Take a look at the 6 month Treasury bill interest rate:

The above is occurring because people are running for cover and are happy to take a 0.20 interest rate instead of stuffing their money into a stock market that is more reminiscent of a casino.  The skepticism is rooted in the fact that many are feeling in their gut the systematic dismantling of the once mighty middle class in America.  Banks would love nothing more than for this to happen since a large portion of their income now comes from gambling on Wall Street.  So massive foreclosures and defaults are fine as long as they can invest and speculate and make money that way.

“After all, many companies they support have moved jobs overseas so we now operate in a world where the interest of the banks is not aligned with the interest of typical Americans.  In fact as we have seen with short selling the market, some investors and banks make billions of dollars by betting against the American economy.”

The only people talking about a recovery are those in the banking sector because for most there is no hint of a recovery:

Keep in mind the last two jump ups have to do more with Census hiring and the last two months of losses include those jobs pulling away.  So basically any gains or losses are at the hands of artificial intervention.  The overall economy is stuck because so much money is being sucked into the banking sector.  Why would banks want to lend to a shrinking middle class when they can make more money speculating on Wall Street?  It isn’t like the bailout money pushed into their lap had any strings attached, lobbyists made sure of that.  So here we are nearly 3 years into this crisis and trillions of dollars poorer yet the middle class has gotten smaller.  We now have 40 million Americans on food stamps.  Even the U.S. Treasury head noticed this but this is thanks to the banks siphoning off money from the actual productive sectors of the economy.

Banks have pulled back on their lending:

Clearly the middle class is not getting any net benefit from all the bailout money.  So where is this money going?  The bailout funds have gone to repair the broken and battered balance sheet of banks.  Yet this was not the pretense that was put on the table years ago.  What was sold to the American people was that the bailout funding was to keep lending going and shore up the housing market.  Does the above look like that?

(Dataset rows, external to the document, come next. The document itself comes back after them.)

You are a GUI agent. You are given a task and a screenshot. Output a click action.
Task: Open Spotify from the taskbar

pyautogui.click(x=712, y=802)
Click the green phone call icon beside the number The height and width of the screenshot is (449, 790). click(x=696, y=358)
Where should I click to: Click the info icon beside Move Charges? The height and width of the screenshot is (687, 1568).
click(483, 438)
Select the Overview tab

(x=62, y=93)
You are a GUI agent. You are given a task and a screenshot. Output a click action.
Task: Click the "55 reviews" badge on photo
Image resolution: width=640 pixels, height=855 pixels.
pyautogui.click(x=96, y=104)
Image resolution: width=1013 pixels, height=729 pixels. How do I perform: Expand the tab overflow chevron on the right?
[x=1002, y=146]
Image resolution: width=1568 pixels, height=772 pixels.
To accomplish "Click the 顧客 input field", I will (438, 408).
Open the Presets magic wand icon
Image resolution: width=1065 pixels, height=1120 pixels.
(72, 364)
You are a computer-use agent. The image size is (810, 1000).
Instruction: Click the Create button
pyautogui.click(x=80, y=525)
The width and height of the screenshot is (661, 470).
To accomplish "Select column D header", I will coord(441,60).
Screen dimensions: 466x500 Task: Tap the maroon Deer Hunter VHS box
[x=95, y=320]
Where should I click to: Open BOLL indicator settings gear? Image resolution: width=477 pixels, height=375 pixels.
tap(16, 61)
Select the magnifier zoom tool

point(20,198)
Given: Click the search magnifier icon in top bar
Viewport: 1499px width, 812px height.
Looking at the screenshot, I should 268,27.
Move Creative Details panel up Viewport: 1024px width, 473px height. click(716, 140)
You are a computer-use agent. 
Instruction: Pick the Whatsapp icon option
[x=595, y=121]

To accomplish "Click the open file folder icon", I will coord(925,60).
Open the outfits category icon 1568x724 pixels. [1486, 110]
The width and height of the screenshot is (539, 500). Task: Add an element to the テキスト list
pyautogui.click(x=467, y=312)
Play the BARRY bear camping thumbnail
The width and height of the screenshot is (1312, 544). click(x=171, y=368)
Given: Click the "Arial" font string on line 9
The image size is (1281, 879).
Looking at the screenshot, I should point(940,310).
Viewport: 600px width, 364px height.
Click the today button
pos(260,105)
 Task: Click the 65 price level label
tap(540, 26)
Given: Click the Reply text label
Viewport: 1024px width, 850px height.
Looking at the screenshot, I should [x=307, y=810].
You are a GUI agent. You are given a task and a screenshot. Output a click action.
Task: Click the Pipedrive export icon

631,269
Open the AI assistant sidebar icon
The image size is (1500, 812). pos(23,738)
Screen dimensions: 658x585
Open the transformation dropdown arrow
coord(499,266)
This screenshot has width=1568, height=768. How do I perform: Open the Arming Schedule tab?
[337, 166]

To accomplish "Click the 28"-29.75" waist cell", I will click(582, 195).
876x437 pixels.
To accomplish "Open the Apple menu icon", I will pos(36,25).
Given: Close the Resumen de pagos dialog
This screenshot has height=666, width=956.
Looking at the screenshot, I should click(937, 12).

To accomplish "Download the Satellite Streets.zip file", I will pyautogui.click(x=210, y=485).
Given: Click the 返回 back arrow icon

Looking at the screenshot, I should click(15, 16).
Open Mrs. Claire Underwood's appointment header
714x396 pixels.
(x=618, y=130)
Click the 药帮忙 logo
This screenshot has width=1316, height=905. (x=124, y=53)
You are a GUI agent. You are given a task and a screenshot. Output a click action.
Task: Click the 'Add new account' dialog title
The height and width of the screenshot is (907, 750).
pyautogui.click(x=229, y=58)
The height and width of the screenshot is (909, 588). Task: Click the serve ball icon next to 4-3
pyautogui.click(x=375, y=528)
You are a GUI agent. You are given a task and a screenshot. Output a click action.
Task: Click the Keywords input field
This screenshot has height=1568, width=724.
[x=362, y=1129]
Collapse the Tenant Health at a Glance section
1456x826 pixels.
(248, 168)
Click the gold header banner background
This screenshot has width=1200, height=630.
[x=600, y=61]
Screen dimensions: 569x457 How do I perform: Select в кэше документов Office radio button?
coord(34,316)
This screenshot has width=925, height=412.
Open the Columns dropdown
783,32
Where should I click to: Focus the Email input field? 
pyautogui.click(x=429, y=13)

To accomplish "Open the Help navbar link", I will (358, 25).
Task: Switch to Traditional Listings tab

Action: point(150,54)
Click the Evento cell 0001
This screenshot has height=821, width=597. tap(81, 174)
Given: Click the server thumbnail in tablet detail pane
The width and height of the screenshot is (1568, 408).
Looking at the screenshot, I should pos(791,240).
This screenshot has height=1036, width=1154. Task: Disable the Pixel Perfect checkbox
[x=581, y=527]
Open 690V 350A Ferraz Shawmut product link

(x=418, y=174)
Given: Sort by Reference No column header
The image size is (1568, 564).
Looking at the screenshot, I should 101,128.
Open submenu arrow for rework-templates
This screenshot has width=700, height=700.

From January to June, over 1.7 million American homeowners received a foreclosure filing.  If we look at overall foreclosure activity it remains elevated:

Source:  RealtyTrac

The reason foreclosures are still at peak levels is because Americans are largely unable to shoulder the massive amount of debt they are under.  The housing market is still trillions of dollars away from the peak we reached:

In total, roughly $7 trillion in U.S. residential real estate values have been lost in the last few years if we use the current Case Shiller data and the Fed flow of Funds report.  However, the amount of debt working and middle class Americans has not adjusted accordingly:

While actual real estate values have fallen by close to 30 percent household debt has only moved lower by 2 percent!  And you wonder why so many Americans are underwater and defaulting in mass on their loan obligations.  The middle class is slowly being taken apart and this is no accident.  Banks would want nothing more than to cement their power further and this was seen when the too big to fail got even bigger in this crisis.  Time to break up the banks and restore power to working and middle class Americans before it is too late.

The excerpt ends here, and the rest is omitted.